LA TARANTELLA CALABRESE

rituali e simbolismi della danza

TAMMORRATarantelle o viddhaneddha? Potrebbe sembrare una discettazione accademica; è invece una distinzione sostanziale. Queste danze, pur nella loro apparente similitudine, hanno profonde differenziazioni caratteriali e storiche, che solo la odierna strumentalizzazione consumistica del folklore appiattisce nell'identità.

Perché poi tarantelle e non tarantella?
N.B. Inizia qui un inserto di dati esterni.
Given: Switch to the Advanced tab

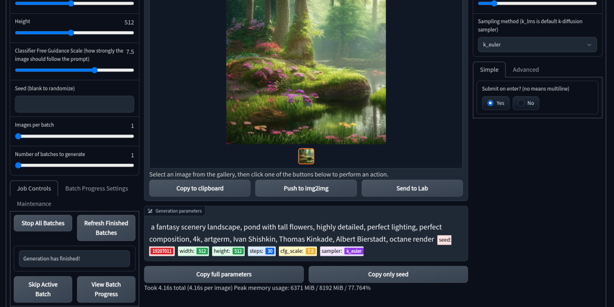Looking at the screenshot, I should [x=525, y=70].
Anche qui si impongono dei "distinguo".

Pur conservando infatti, nelle apparenze, chiari punti di contatto, sensibilmente diversi sono i tipi di tarantella in uso nelle regioni del Sud.

Differisce la tarantella napoletana da quella apulo-lucana e dalla sicula; la stessa tarantella calabrese di cui la viddhaneddha reggina rappresenta una delle forme più genuine, varia nelle componenti essenziali a seconda del territorio geomorfologico e dell'etnicità in essa predominante, e sono differenze che si rifanno alle modalità interpretative, alla coreuticità, alle coreografie, alle origini, alle strumentazioni d'accompagnamento, alle simbolicità ricorrenti e rappresentative.

In sì vasta tipologia, la più nota e celebrata e la tarantella napoletana.

Originaria di quell'area geografica nei primi del settecento, ha chiari punti di contatto con i più antichi salterello ciociaro e trescone tosco-umbro-marchigiano, a loro volta derivati dalla trecentesca giga. Rappresenta il mimo del corteggiamento con animate figurazioni. È una danza collettiva (dalla scoppiettante coreografia ed indulge sovente a movimenti acrobatici (salti, piroette, etc.).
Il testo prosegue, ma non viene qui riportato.